Edit: in case useful to someone reading, right now I have an IP assigned out of this block:

    NetRange:       172.32.0.0 - 172.63.255.255
    CIDR:           172.32.0.0/11
    NetName:        TMO9
    NetHandle:      NET-172-32-0-0-1
Edit edit: in the network record is a link to the self-reported geo data, I missed that.

    Comment:        Geofeed https://raw.githubusercontent.com/tmobile/tmus-geofeed/main/tmus-geo-ip.txt




If you're behind a big CGNAT and Google knows it, they might intentionally return multiple addresses to have more capacity.

Each service port (IP:Port) can only receive 64k connections from each NAT IP, returning more IPs from DNS makes more connections available. Google is a very popular service, so it makes sense to do. (Less so for v6, though)

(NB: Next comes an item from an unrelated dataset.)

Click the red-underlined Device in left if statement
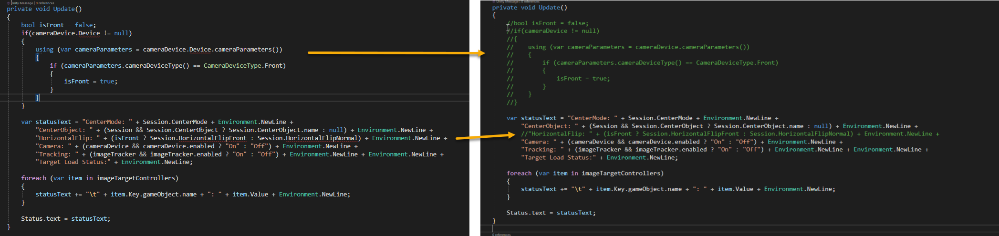The height and width of the screenshot is (236, 999). point(89,33)
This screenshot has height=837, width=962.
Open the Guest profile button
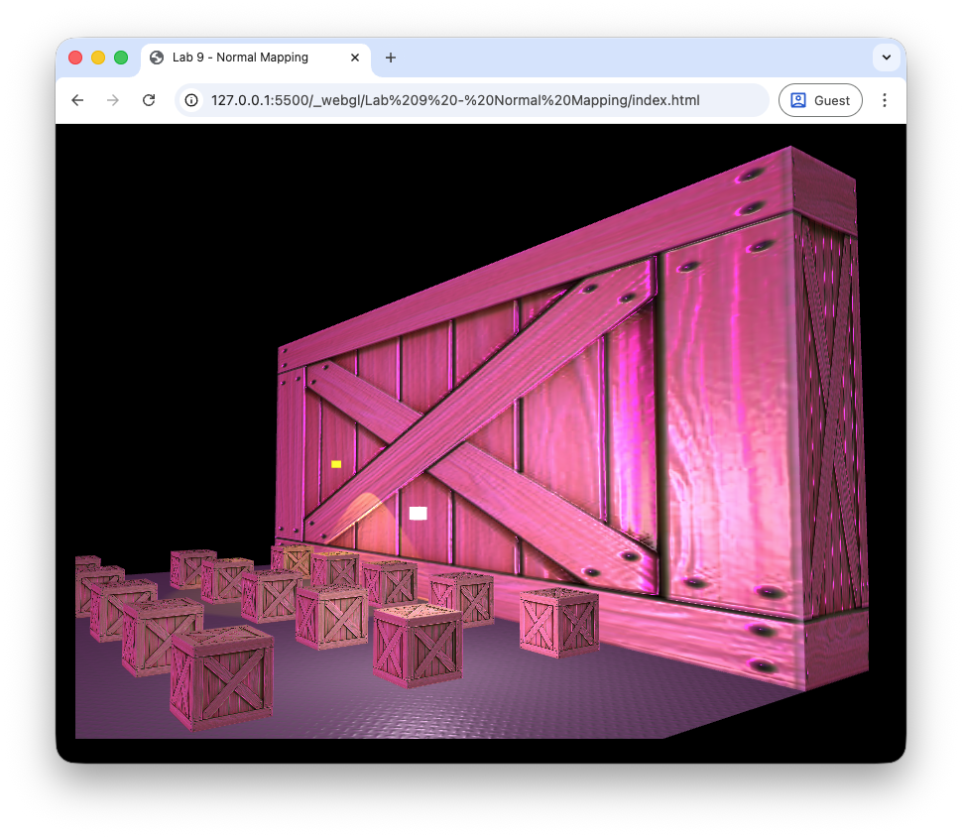820,100
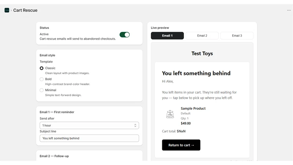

Alternately, if they can't get a good feel for where you are, returning A records for multiple locations makes sense, too.

No idea why 4 AAAA vs 6 A; Google runs dual stacked and I'd expect the same number of records for both; IIRC, 8 AAAA will usually fit in a 512 byte udp reply, and anyway DNS64 might expand As into AAAAs, so you have to gauge sizes with those anyway.


> Each service port (IP:Port) can only receive 64k connections from each NAT IP

Interestingly, for Tor, the lowest common denominator local port exhaustion threshold at exit is 16384.